§ **Records supplied**
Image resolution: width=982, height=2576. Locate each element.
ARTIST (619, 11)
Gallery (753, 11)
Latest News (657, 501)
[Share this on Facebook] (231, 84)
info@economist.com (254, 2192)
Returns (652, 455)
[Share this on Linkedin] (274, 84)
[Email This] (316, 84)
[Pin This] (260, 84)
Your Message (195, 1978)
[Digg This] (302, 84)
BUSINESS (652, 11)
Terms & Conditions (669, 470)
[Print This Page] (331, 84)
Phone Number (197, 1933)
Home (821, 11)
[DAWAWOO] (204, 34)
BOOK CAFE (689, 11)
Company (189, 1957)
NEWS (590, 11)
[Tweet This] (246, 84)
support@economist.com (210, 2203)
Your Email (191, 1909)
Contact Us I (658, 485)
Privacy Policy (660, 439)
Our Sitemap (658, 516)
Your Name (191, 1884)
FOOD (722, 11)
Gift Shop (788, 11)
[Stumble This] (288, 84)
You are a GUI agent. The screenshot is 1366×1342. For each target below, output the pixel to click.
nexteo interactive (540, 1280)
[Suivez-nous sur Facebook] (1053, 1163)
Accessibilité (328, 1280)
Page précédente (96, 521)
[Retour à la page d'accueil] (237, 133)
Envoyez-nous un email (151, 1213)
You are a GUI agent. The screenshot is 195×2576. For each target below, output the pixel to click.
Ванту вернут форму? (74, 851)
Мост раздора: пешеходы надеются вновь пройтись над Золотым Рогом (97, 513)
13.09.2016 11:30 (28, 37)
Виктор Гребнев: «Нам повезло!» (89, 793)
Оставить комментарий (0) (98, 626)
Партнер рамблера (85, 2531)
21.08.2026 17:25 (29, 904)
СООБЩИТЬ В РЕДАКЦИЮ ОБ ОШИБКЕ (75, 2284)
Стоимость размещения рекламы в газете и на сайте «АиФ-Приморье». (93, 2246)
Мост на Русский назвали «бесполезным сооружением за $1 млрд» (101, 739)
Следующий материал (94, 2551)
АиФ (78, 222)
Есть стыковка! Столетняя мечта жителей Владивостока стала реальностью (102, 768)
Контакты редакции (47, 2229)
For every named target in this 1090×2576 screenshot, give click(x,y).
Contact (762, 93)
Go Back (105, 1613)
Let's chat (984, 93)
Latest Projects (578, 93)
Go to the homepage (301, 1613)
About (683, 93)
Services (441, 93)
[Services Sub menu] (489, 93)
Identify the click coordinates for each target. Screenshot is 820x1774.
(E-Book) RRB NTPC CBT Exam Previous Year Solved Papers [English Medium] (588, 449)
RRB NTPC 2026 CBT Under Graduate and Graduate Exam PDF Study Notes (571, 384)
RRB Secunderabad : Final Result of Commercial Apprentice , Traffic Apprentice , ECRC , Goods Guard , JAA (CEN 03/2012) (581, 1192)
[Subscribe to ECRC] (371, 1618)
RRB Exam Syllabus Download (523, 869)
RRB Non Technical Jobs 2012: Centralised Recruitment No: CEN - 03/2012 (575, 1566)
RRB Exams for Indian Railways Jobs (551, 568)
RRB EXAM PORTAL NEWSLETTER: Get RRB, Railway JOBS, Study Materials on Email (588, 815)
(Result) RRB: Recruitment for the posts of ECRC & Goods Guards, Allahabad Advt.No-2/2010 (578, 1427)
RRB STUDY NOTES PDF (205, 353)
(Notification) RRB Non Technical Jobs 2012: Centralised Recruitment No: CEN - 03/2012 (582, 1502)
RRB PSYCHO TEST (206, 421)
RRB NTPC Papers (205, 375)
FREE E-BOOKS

§ **What you have to do**
Each record must be returned exactly as it is written.

§ **Solution to the problem**
Image resolution: width=982, height=2576. Locate each element.
ARTIST (619, 11)
Gallery (753, 11)
Latest News (657, 501)
[Share this on Facebook] (231, 84)
info@economist.com (254, 2192)
Returns (652, 455)
[Share this on Linkedin] (274, 84)
[Email This] (316, 84)
[Pin This] (260, 84)
Your Message (195, 1978)
[Digg This] (302, 84)
BUSINESS (652, 11)
Terms & Conditions (669, 470)
[Print This Page] (331, 84)
Phone Number (197, 1933)
Home (821, 11)
[DAWAWOO] (204, 34)
BOOK CAFE (689, 11)
Company (189, 1957)
NEWS (590, 11)
[Tweet This] (246, 84)
support@economist.com (210, 2203)
Your Email (191, 1909)
Contact Us I (658, 485)
Privacy Policy (660, 439)
Our Sitemap (658, 516)
Your Name (191, 1884)
FOOD (722, 11)
Gift Shop (788, 11)
[Stumble This] (288, 84)
You are a GUI agent. The screenshot is 1366×1342. For each target below, output the pixel to click.
nexteo interactive (540, 1280)
[Suivez-nous sur Facebook] (1053, 1163)
Accessibilité (328, 1280)
Page précédente (96, 521)
[Retour à la page d'accueil] (237, 133)
Envoyez-nous un email (151, 1213)
You are a GUI agent. The screenshot is 195×2576. For each target below, output the pixel to click.
Ванту вернут форму? (74, 851)
Мост раздора: пешеходы надеются вновь пройтись над Золотым Рогом (97, 513)
13.09.2016 11:30 (28, 37)
Виктор Гребнев: «Нам повезло!» (89, 793)
Оставить комментарий (0) (98, 626)
Партнер рамблера (85, 2531)
21.08.2026 17:25 (29, 904)
СООБЩИТЬ В РЕДАКЦИЮ ОБ ОШИБКЕ (75, 2284)
Стоимость размещения рекламы в газете и на сайте «АиФ-Приморье». (93, 2246)
Мост на Русский назвали «бесполезным сооружением за $1 млрд» (101, 739)
Следующий материал (94, 2551)
АиФ (78, 222)
Есть стыковка! Столетняя мечта жителей Владивостока стала реальностью (102, 768)
Контакты редакции (47, 2229)
For every named target in this 1090×2576 screenshot, give click(x,y).
Contact (762, 93)
Go Back (105, 1613)
Let's chat (984, 93)
Latest Projects (578, 93)
Go to the homepage (301, 1613)
About (683, 93)
Services (441, 93)
[Services Sub menu] (489, 93)
Identify the click coordinates for each target. Screenshot is 820x1774.
(E-Book) RRB NTPC CBT Exam Previous Year Solved Papers [English Medium] (588, 449)
RRB NTPC 2026 CBT Under Graduate and Graduate Exam PDF Study Notes (571, 384)
RRB Secunderabad : Final Result of Commercial Apprentice , Traffic Apprentice , ECRC , Goods Guard , JAA (CEN 03/2012) (581, 1192)
[Subscribe to ECRC] (371, 1618)
RRB Exam Syllabus Download (523, 869)
RRB Non Technical Jobs 2012: Centralised Recruitment No: CEN - 03/2012 (575, 1566)
RRB Exams for Indian Railways Jobs (551, 568)
RRB EXAM PORTAL NEWSLETTER: Get RRB, Railway JOBS, Study Materials on Email (588, 815)
(Result) RRB: Recruitment for the posts of ECRC & Goods Guards, Allahabad Advt.No-2/2010 (578, 1427)
RRB STUDY NOTES PDF (205, 353)
(Notification) RRB Non Technical Jobs 2012: Centralised Recruitment No: CEN - 03/2012 (582, 1502)
RRB PSYCHO TEST (206, 421)
RRB NTPC Papers (205, 375)
FREE E-BOOKS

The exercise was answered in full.